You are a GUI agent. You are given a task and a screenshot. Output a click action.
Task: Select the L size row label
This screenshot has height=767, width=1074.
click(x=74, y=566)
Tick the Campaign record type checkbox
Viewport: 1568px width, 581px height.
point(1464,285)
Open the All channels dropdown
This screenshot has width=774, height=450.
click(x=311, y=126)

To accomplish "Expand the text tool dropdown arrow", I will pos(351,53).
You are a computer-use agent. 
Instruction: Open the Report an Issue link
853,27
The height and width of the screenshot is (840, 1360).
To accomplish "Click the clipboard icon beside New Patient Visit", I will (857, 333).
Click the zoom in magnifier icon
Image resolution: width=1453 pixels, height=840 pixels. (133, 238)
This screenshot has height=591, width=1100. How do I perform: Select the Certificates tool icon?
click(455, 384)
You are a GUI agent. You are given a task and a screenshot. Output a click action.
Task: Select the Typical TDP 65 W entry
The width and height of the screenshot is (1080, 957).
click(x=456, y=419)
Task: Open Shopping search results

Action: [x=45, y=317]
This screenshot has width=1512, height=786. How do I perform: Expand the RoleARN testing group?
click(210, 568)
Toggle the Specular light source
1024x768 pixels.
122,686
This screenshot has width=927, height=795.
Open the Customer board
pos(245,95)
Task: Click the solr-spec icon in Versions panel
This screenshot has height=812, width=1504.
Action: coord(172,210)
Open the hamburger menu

*Instructions to follow:* Copy out every line of the data in which the word "dropdown" is found.

*Task answer:*
Open the All channels dropdown
To accomplish "Expand the text tool dropdown arrow", I will pos(351,53).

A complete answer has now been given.